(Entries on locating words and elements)
====
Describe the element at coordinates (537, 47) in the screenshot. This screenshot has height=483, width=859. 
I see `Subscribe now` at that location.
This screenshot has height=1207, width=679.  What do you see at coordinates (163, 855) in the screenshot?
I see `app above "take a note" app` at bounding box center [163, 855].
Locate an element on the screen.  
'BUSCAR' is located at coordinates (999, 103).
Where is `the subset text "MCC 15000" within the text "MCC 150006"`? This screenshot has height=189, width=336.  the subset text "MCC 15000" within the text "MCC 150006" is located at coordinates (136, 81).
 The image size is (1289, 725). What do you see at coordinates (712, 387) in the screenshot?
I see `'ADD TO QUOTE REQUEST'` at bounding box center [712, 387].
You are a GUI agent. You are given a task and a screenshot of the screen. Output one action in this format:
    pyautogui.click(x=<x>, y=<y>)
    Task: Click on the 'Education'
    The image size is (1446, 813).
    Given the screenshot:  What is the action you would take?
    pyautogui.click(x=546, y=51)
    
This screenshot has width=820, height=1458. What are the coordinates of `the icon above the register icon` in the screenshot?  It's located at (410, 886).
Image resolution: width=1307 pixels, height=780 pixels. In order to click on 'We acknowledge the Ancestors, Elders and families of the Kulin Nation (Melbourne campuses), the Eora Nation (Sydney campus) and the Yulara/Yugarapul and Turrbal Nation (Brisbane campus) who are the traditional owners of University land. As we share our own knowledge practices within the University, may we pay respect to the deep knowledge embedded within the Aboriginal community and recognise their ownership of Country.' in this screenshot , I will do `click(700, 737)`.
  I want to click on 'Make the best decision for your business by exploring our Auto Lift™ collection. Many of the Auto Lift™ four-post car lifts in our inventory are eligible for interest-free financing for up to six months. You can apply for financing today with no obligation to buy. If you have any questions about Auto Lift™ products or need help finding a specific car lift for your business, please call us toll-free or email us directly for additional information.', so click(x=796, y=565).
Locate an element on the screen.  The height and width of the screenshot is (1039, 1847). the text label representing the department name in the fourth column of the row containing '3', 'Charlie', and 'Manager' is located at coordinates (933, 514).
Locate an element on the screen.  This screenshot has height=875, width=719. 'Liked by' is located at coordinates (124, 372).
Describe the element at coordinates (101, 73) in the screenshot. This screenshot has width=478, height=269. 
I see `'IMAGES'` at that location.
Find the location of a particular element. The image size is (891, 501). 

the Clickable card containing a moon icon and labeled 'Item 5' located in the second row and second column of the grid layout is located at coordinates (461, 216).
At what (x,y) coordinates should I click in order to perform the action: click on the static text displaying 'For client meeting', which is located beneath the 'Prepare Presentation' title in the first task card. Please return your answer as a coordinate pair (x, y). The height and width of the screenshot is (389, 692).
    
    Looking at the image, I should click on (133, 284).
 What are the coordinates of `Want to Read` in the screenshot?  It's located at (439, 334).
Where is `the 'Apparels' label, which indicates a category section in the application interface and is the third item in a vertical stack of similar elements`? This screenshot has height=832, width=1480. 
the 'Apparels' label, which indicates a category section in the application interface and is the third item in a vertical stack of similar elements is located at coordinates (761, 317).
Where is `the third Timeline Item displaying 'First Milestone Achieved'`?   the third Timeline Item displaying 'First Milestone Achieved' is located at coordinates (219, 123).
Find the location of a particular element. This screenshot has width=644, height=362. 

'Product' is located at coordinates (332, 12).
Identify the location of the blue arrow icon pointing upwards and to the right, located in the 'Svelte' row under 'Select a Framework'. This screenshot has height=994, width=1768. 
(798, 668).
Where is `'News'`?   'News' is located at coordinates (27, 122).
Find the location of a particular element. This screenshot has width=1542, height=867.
====
Problem statement:
Please output every line of the records above as a JSON list of strings, one string per line, with blank lines omitted.

Answer for the task:
[
  "Describe the element at coordinates (537, 47) in the screenshot. This screenshot has height=483, width=859. ",
  "I see `Subscribe now` at that location.",
  "This screenshot has height=1207, width=679.  What do you see at coordinates (163, 855) in the screenshot?",
  "I see `app above \"take a note\" app` at bounding box center [163, 855].",
  "Locate an element on the screen.  ",
  "'BUSCAR' is located at coordinates (999, 103).",
  "Where is `the subset text \"MCC 15000\" within the text \"MCC 150006\"`? This screenshot has height=189, width=336.  the subset text \"MCC 15000\" within the text \"MCC 150006\" is located at coordinates (136, 81).",
  " The image size is (1289, 725). What do you see at coordinates (712, 387) in the screenshot?",
  "I see `'ADD TO QUOTE REQUEST'` at bounding box center [712, 387].",
  "You are a GUI agent. You are given a task and a screenshot of the screen. Output one action in this format:",
  "    pyautogui.click(x=<x>, y=<y>)",
  "    Task: Click on the 'Education'",
  "    The image size is (1446, 813).",
  "    Given the screenshot:  What is the action you would take?",
  "    pyautogui.click(x=546, y=51)",
  "This screenshot has width=820, height=1458. What are the coordinates of `the icon above the register icon` in the screenshot?  It's located at (410, 886).",
  "Image resolution: width=1307 pixels, height=780 pixels. In order to click on 'We acknowledge the Ancestors, Elders and families of the Kulin Nation (Melbourne campuses), the Eora Nation (Sydney campus) and the Yulara/Yugarapul and Turrbal Nation (Brisbane campus) who are the traditional owners of University land. As we share our own knowledge practices within the University, may we pay respect to the deep knowledge embedded within the Aboriginal community and recognise their ownership of Country.' in this screenshot , I will do `click(700, 737)`.",
  "  I want to click on 'Make the best decision for your business by exploring our Auto Lift™ collection. Many of the Auto Lift™ four-post car lifts in our inventory are eligible for interest-free financing for up to six months. You can apply for financing today with no obligation to buy. If you have any questions about Auto Lift™ products or need help finding a specific car lift for your business, please call us toll-free or email us directly for additional information.', so click(x=796, y=565).",
  "Locate an element on the screen.  The height and width of the screenshot is (1039, 1847). the text label representing the department name in the fourth column of the row containing '3', 'Charlie', and 'Manager' is located at coordinates (933, 514).",
  "Locate an element on the screen.  This screenshot has height=875, width=719. 'Liked by' is located at coordinates (124, 372).",
  "Describe the element at coordinates (101, 73) in the screenshot. This screenshot has width=478, height=269. ",
  "I see `'IMAGES'` at that location.",
  "Find the location of a particular element. The image size is (891, 501). ",
  "the Clickable card containing a moon icon and labeled 'Item 5' located in the second row and second column of the grid layout is located at coordinates (461, 216).",
  "At what (x,y) coordinates should I click in order to perform the action: click on the static text displaying 'For client meeting', which is located beneath the 'Prepare Presentation' title in the first task card. Please return your answer as a coordinate pair (x, y). The height and width of the screenshot is (389, 692).",
  "    Looking at the image, I should click on (133, 284).",
  " What are the coordinates of `Want to Read` in the screenshot?  It's located at (439, 334).",
  "Where is `the 'Apparels' label, which indicates a category section in the application interface and is the third item in a vertical stack of similar elements`? This screenshot has height=832, width=1480. ",
  "the 'Apparels' label, which indicates a category section in the application interface and is the third item in a vertical stack of similar elements is located at coordinates (761, 317).",
  "Where is `the third Timeline Item displaying 'First Milestone Achieved'`?   the third Timeline Item displaying 'First Milestone Achieved' is located at coordinates (219, 123).",
  "Find the location of a particular element. This screenshot has width=644, height=362. ",
  "'Product' is located at coordinates (332, 12).",
  "Identify the location of the blue arrow icon pointing upwards and to the right, located in the 'Svelte' row under 'Select a Framework'. This screenshot has height=994, width=1768. ",
  "(798, 668).",
  "Where is `'News'`?   'News' is located at coordinates (27, 122).",
  "Find the location of a particular element. This screenshot has width=1542, height=867."
]